3. Are all multiples of 9 also multiples of 3?
Yes, all multiples of 9 are also multiples of 3. This is because 9 is a multiple of 3 (9 = 3 x 3). If a number is divisible by 9, it will always be divisible by 3 as well.
4. What is the difference between multiples and factors of 9?
Multiples of 9 are numbers obtained by multiplying 9 by any integer (whole number). Factors of 9 are numbers that divide 9 without leaving a remainder. For example, multiples of 9 include 9, 18, 27, 36... while factors of 9 are 1, 3, and 9.
5. Can you give a list of multiples of 9 up to 1000?
A complete list up to 1000 would be lengthy, but you can easily generate it by multiplying 9 by consecutive integers. The multiples of 9 up to 100 are: 9, 18, 27, ..., 99. To find larger multiples, continue this pattern: 9 x 11 = 99, 9 x 12 = 108 and so on, up to 9 x 111 = 999.
6. What are the common multiples of 9 and 12?
Common multiples of 9 and 12 are numbers that are multiples of both 9 and 12. To find them, list the multiples of each number: Multiples of 9: 9, 18, 27, 36, 45, 54, 72, 81, 90, 99, 108... Multiples of 12: 12, 24, 36, 48, 60, 72, 84, 96, 108... The common multiples include 36, 72, 108, and so on. The least common multiple (LCM) is 36.
7. What is the largest multiple of 9 less than 1000?
The largest multiple of 9 less than 1000 is 999 (9 x 111).
8. Is zero a multiple of 9?
Yes, zero is considered a multiple of 9. Any integer multiplied by 9 results in 0. Since 9 x 0 = 0, zero is a multiple of 9.
9. How are multiples of 9 used in real-world applications?
Multiples of 9 appear in various applications, including: Divisibility checks (as described above), pattern recognition in math problems, and error detection in some systems (like ISBN numbers).
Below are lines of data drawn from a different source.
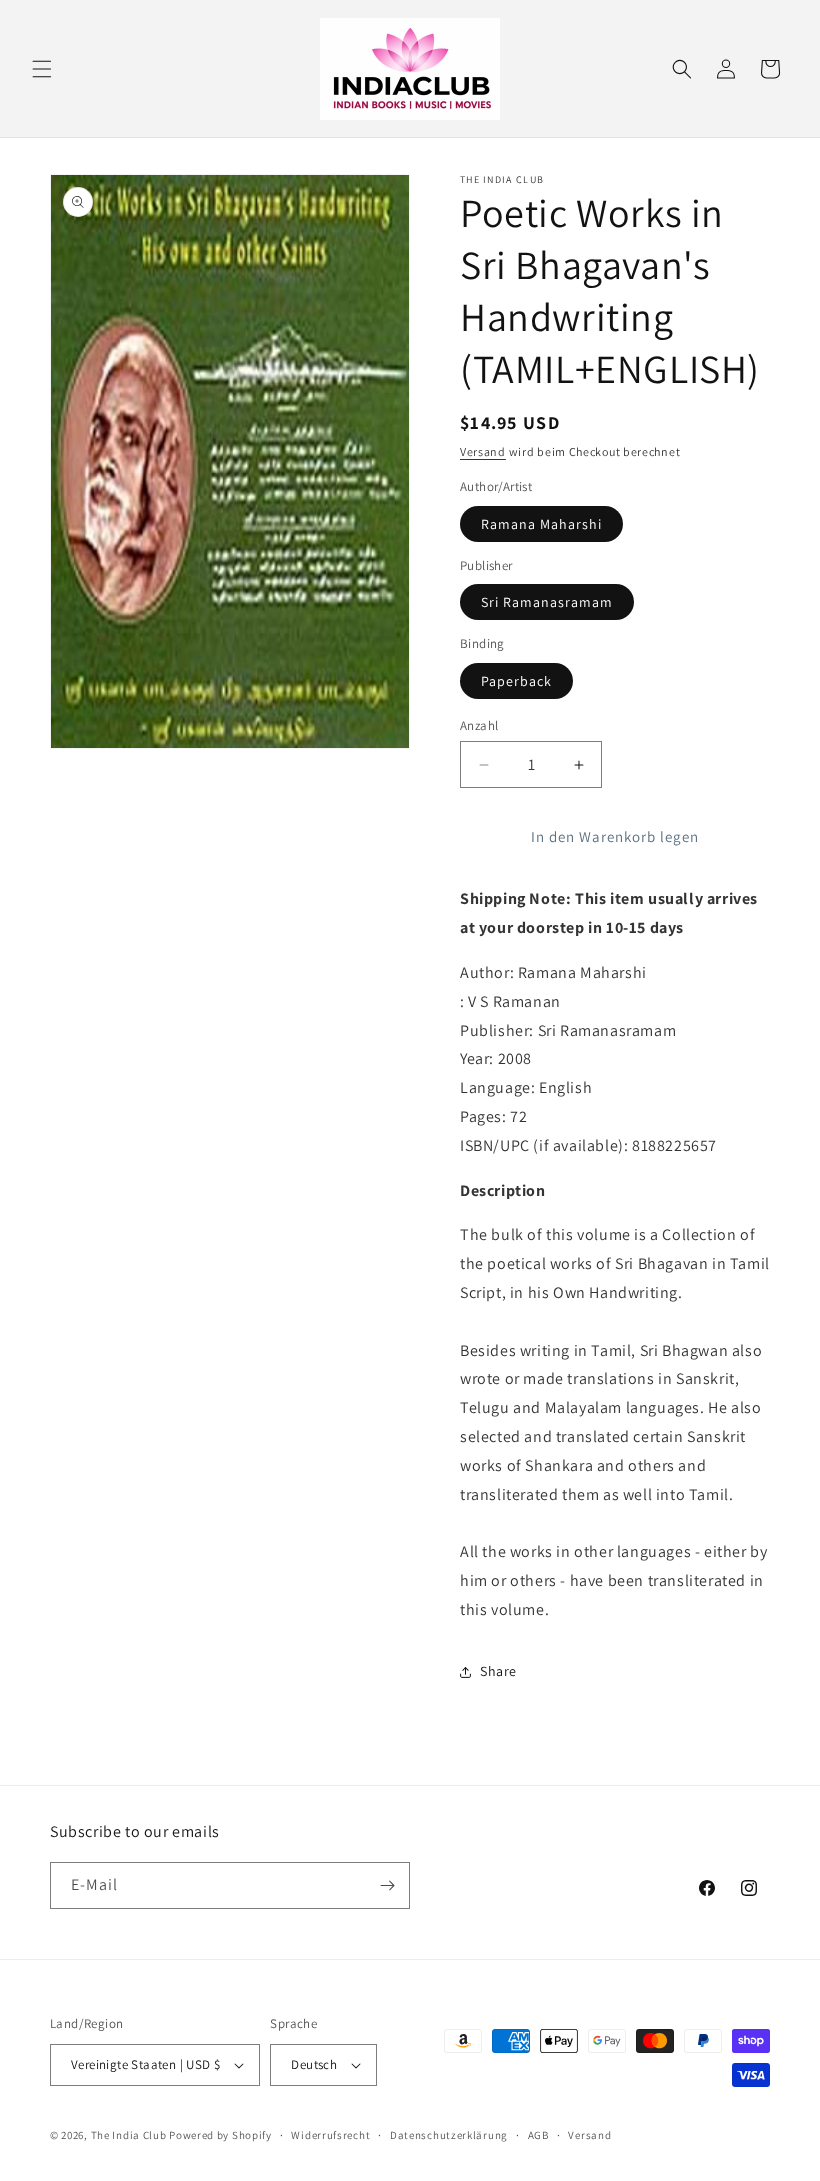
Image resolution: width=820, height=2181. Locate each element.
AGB (538, 2135)
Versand (483, 451)
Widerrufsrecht (330, 2135)
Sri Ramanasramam (547, 602)
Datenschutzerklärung (449, 2135)
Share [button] (498, 1671)
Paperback (516, 681)
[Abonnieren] (387, 1885)
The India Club (129, 2135)
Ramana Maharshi (541, 524)
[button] (42, 69)
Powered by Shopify (220, 2135)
The divisibility rule is a practical tool for quickly assessing if a number is a multiple of 9.
10. What is the relationship between multiples of 9 and their digit sums?
The sum of the digits of any multiple of 9 will also be a multiple of 9. This is the basis of the divisibility rule for 9. For instance, consider the multiple 54. The sum of its digits is 5 + 4 = 9, which is a multiple of 9.
11. Can multiples of 9 be negative?
Yes, multiples of 9 can be negative. If you multiply 9 by a negative integer, the result will be a negative multiple of 9. For example, 9 x -2 = -18. -18 is a negative multiple of 9.